Existem outras pistas como estas ao longo de toda a trama, representado como grande parte daquilo que somos são na verdade pedaços da identidade de outras pessoas. Lemos e ouvimos e vemos aquilo que não nos pertence tão frequentemente ao ponto de eventualmente e inconscientemente os adotarmos como algo nosso.

Sem querer explicar o final, a mensagem é, na sua estranheza, universal. Não é necessário ter uma certa idade para conseguir compreender as motivações por detrás das ações e decisões daquela personagem e o cerne da sua angústia e arrependimento.
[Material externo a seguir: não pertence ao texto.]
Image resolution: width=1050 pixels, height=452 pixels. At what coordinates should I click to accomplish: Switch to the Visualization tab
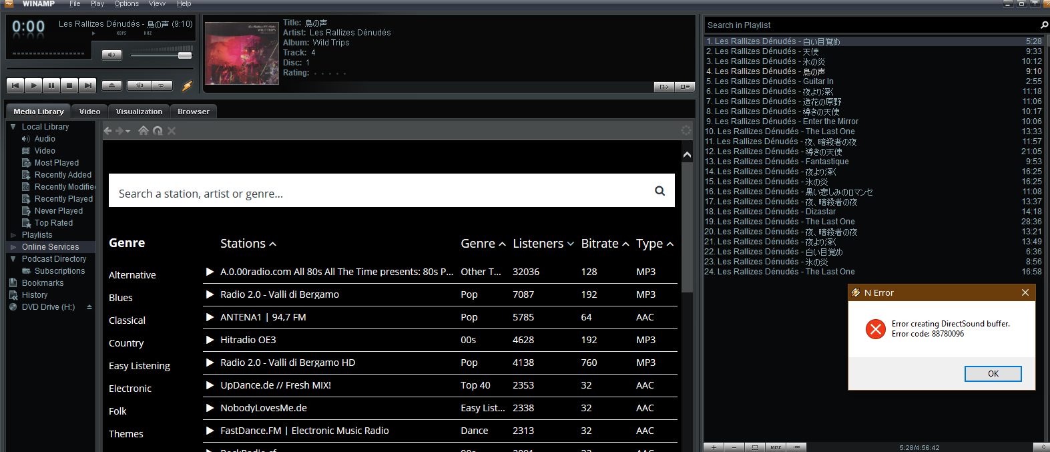coord(139,111)
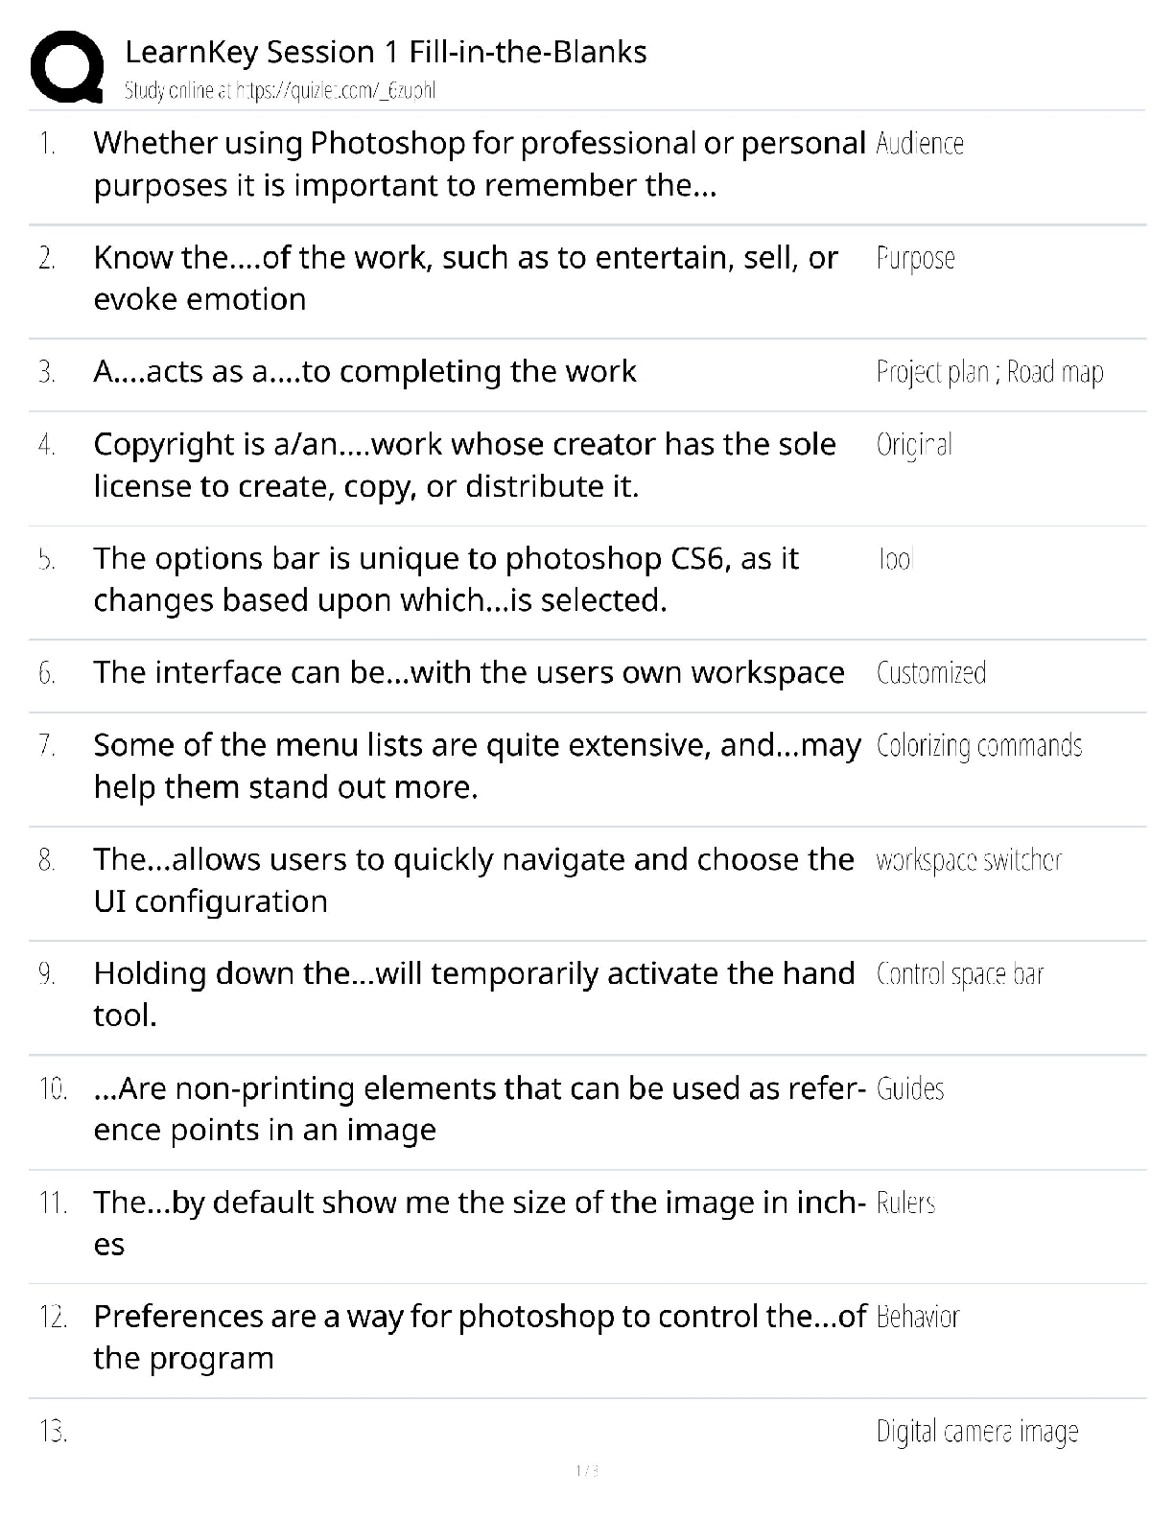Select the "Rulers" answer term
The height and width of the screenshot is (1519, 1174).
click(x=905, y=1204)
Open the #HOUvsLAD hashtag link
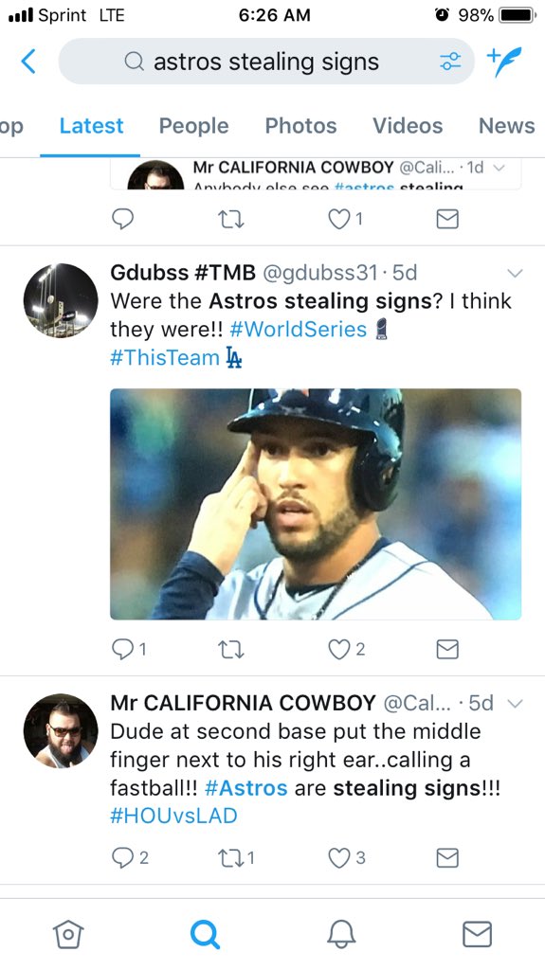Image resolution: width=545 pixels, height=970 pixels. (173, 816)
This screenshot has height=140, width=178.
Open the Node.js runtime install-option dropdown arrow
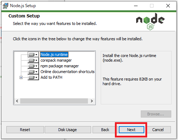(x=37, y=55)
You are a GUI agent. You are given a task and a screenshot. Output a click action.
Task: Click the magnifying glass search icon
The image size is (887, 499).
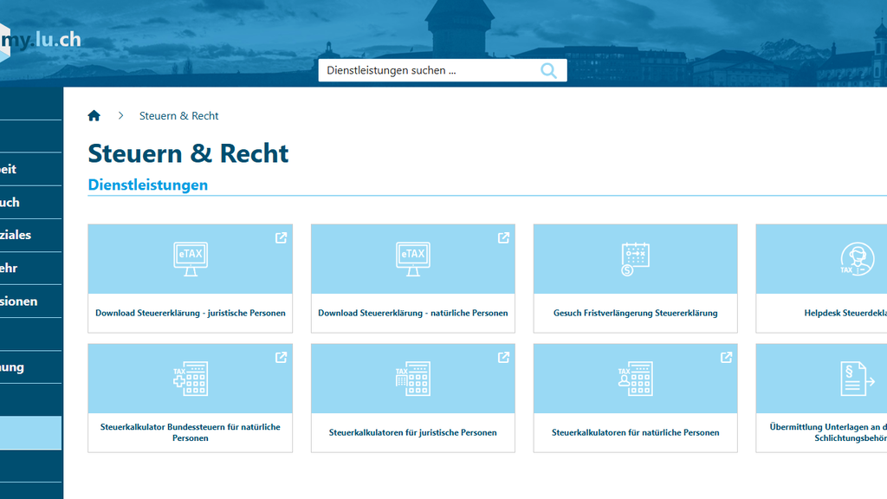(x=548, y=70)
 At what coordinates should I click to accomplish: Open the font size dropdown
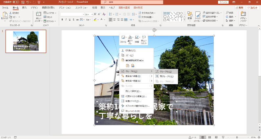[92, 14]
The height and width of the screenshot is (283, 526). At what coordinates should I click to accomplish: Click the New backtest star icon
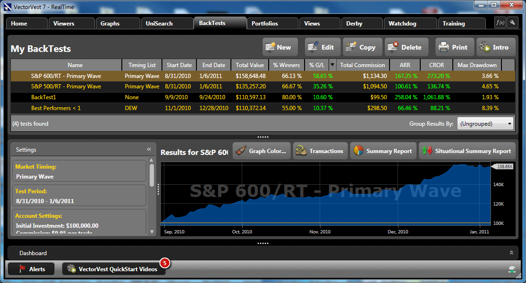(271, 47)
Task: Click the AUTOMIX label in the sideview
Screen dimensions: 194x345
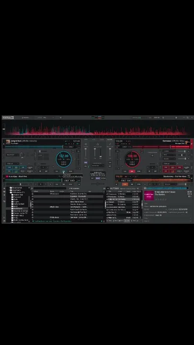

Jesse Plemons, que desempenhou o papel de Lyudmilla Ignatenko em Chernobyl, reafirmou a capacidade de tornar as personagens que interpreta em algo seu com a confiança das atrizes veteranas de Hollywood. Nos créditos finais aparece como young woman e ao longo do filme muda constantemente de nome. Uma personagem sem aparentemente uma personalidade fixa, com roupas, nomes, sotaques e profissões a mudar de cena para cena poderia ser um entrave à existência de uma ligação entre espectador e personagem.

E ainda assim, Jessie foi capaz de tornar esta mulher aparentemente sem forma em alguém cuja história merece ser acompanhada. Foi capaz de transformá-la em alguém que se mantém familiar ainda que mude, pela forma exímia como é capaz de recitar frases atrás de frases de diálogo de forma honesta.

Jesse Plemons, por sua vez, espremeu ao máximo a genialidade da sua personagem. A quase timidez com que fala não o impediu de imbuir na ação o que seria normalmente atingido pela música ou cinematografia. A raiva acumulada em algumas das cenas cria uma ansiedade expectante pelo momento em que irá finalmente explodir.

Em suma, Tudo Acaba Agora acaba por ser uma reflexão sobre o comportamento humano e a vida, sobre o tempo e a cruel inevitabilidade deste, o que deixamos no passado e o que criamos para facilitar a ideia de um futuro. Mascarado como um thriller, Charlie Kaufman adaptou o livro de Iain Reid com o estilo que lhe é tão particular, esmerando-se nos diálogos e monólogos da enigmática young woman.